The change would apply to all new projects when the city connects its equipment to PG & Es, as well as to the existing urban infrastructure when it is upgraded. City officials say primary connections require a lot more electrical equipment compared to secondary connections, which can add hundreds of thousands of dollars in price and take up significantly more space.

Robison, the PG&E spokeswoman, said the switch to primary voltage service at all locations was “appropriate for utility-to-utility connections.” San Francisco is one of only two government agencies receiving secondary voltage services from PG&E, and the other, the Western Area Power Administration, has an agreement with the company that allows secondary service to continue through 2024, Robison said.

“I think it’s also important to keep in mind that as PG&E moves to primary voltage connections, it is moving towards industry standards, followed by nationwide utilities,” Robison said in her email. “Primary connections improve the safe and reliable operation of any utility’s systems and facilities by making it easier to keep track of equipment ownership and isolating it for emergency repairs and other maintenance and service issues.”

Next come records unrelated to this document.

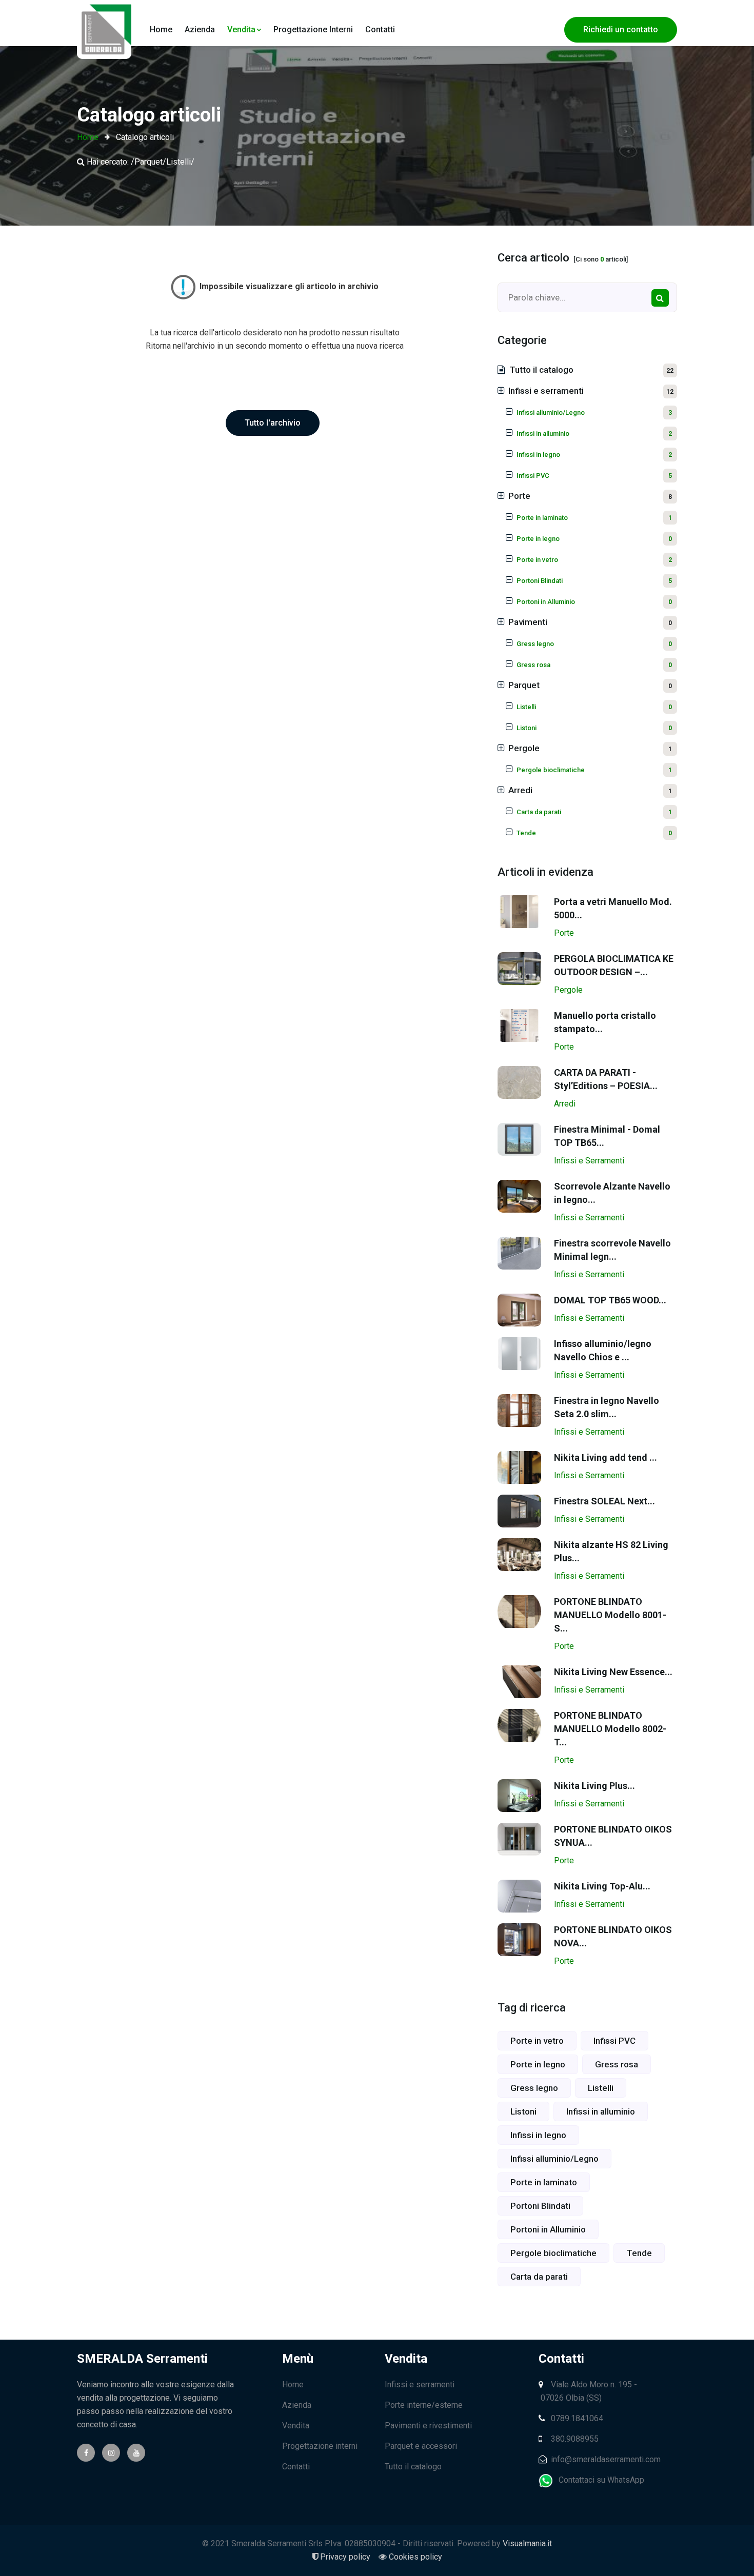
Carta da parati (539, 2276)
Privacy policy (344, 2557)
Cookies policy (415, 2557)
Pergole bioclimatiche (553, 2253)
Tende (639, 2253)
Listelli (600, 2088)
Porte (590, 496)
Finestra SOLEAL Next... (604, 1501)
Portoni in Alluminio (548, 2229)
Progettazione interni (313, 29)
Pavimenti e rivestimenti (428, 2425)
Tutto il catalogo (591, 370)
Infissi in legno (538, 2135)
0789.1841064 (576, 2418)
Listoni (523, 2111)
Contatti (380, 29)
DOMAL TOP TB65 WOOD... (610, 1300)
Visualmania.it (527, 2543)
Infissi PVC (614, 2041)
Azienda (200, 29)
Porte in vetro (537, 2041)
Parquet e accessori (421, 2446)
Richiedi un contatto (620, 29)
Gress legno (534, 2088)
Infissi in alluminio (600, 2111)
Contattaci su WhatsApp (599, 2480)
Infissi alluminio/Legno (554, 2159)
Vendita (295, 2425)
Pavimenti (590, 622)
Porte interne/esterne (424, 2405)
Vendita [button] (241, 29)
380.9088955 (574, 2439)
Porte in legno (537, 2064)
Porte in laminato (543, 2182)
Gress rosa (616, 2064)
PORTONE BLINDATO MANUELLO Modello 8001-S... (610, 1615)
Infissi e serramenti (590, 391)
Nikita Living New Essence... (613, 1671)
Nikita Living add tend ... (605, 1457)
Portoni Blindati (540, 2206)
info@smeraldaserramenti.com (605, 2459)
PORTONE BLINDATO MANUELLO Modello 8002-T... (610, 1728)
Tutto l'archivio (273, 423)
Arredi (590, 790)
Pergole (590, 748)
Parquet (590, 685)
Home (161, 29)
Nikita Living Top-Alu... (602, 1886)
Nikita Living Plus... (594, 1785)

San Francisco has been skeptical of PG & E’s arguments about the abolition of the secondary voltage service, in part because the city believes PG&E did not fully justify the changes and their potentially dramatic effects.

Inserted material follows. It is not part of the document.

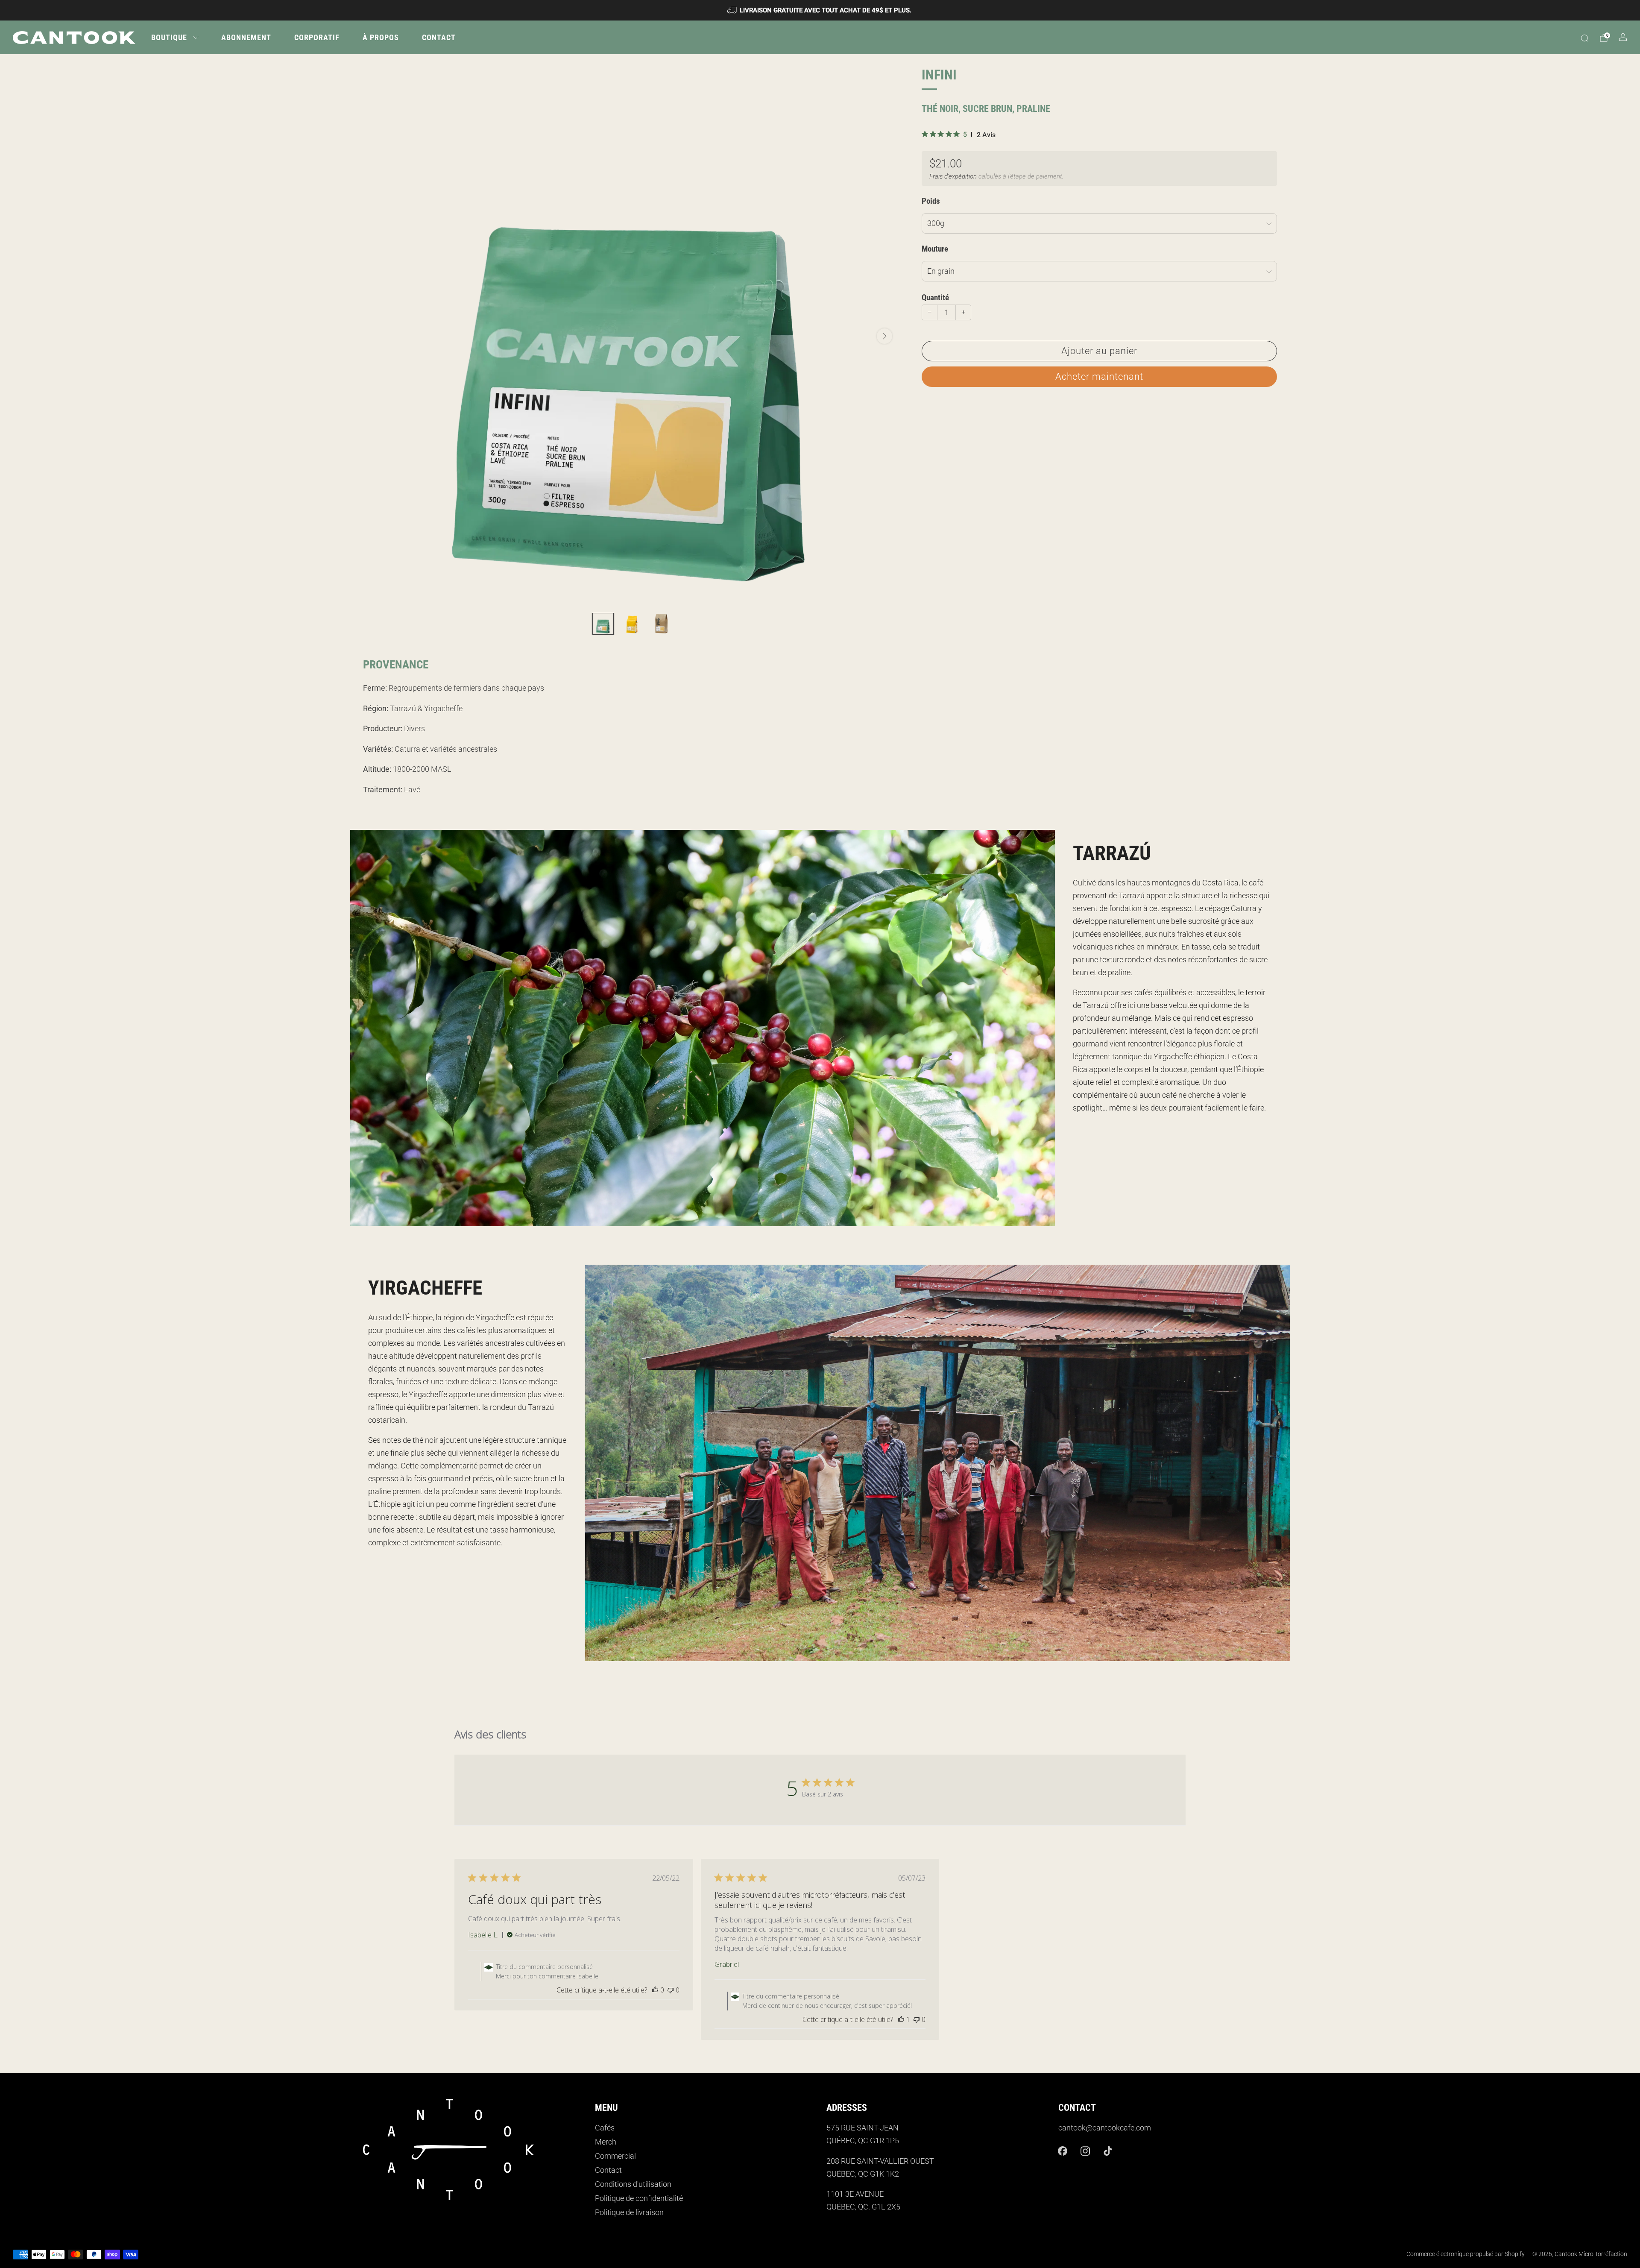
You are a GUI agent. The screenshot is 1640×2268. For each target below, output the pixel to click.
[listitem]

In any event, both Hale and Herrera, the city attorney, said PG & E’s revisions highlight the need for the city to purchase PG & E’s local electrical infrastructure. But it’s a challenging option to pursue. San Francisco made a $ 2.5 billion offer in 2019 to acquire PG & E’s masts and lines that serve the city, but the proposal was immediately rejected by the company, which said its assets in the city were not for sale and the offer is too low anyway. San Francisco renewed its offering last year, again without success.

Herrera said he hoped PG&E executives “come back to the table” to discuss a purchase in San Francisco, but noted the city had other legal options – he said it was premature to them to discuss – if they don’t.

Michael Wara, director of Stanford University’s climate and energy policy program, said the city could try at any time to use its pre-eminent domain powers to force PG&E to sell its local power system. But it would be a costly endeavor that could drag on for a decade, especially if PG&E resisted.

“That would be a huge undertaking,” said Wara. “If the city really wants that, it can. But it’s not a quick process.”